HOPE: Survivors of the caliphate savour simple freedoms after witnessing acts of depravity.

The fighter stared uneasily out across the front beyond the village of Ruwayyan, 20 kilometres northwest of Raqqa, to where a sandstorm approached, stretching from ground to sky. “The first thing they do when they see us is tear off their veils.”

Thousands of women have crossed these lines, fleeing Raqqa and its surrounding villages as the so-called caliphate begins to collapse. Local authorities in Rojava, Syria’s self-administered northeast, say that more than 100,000 people have escaped in the past three weeks alone — an exodus all but unseen by the outside world.

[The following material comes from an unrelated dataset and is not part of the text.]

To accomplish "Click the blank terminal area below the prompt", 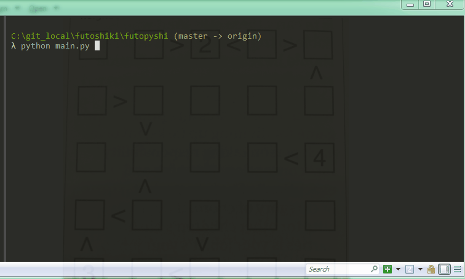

The desert north of Raqqa is filled with these displaced, escaping on foot or by tractor, pulling their most treasured belongings, seizing the chance to escape caused by recent SDF advances and Isis’s weakening grasp.

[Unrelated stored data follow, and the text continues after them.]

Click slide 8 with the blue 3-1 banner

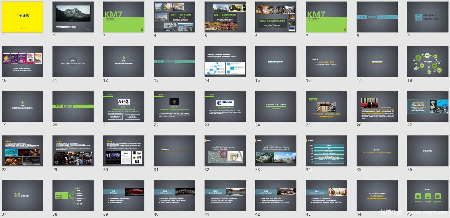tap(377, 17)
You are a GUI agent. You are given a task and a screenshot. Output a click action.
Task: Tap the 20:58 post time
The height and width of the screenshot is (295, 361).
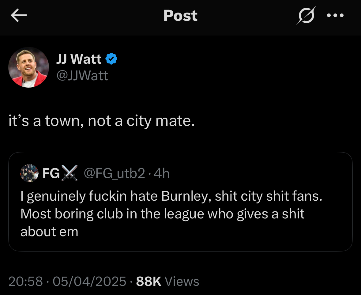[x=25, y=281]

Many have moved numerous times during Syria’s six-year conflict, smuggling themselves and their families across one front line after another as each new sanctuary becomes riven with violence. The lives of the women became ever more restricted the deeper into Isis territory they travelled.

Few of these women waste any time, and hurl away their dark clothes as soon they reach the first positions of the SDF, the American-backed units now approaching Raqqa from three sides.

An apparently necessary reminder of what oppression really looks like.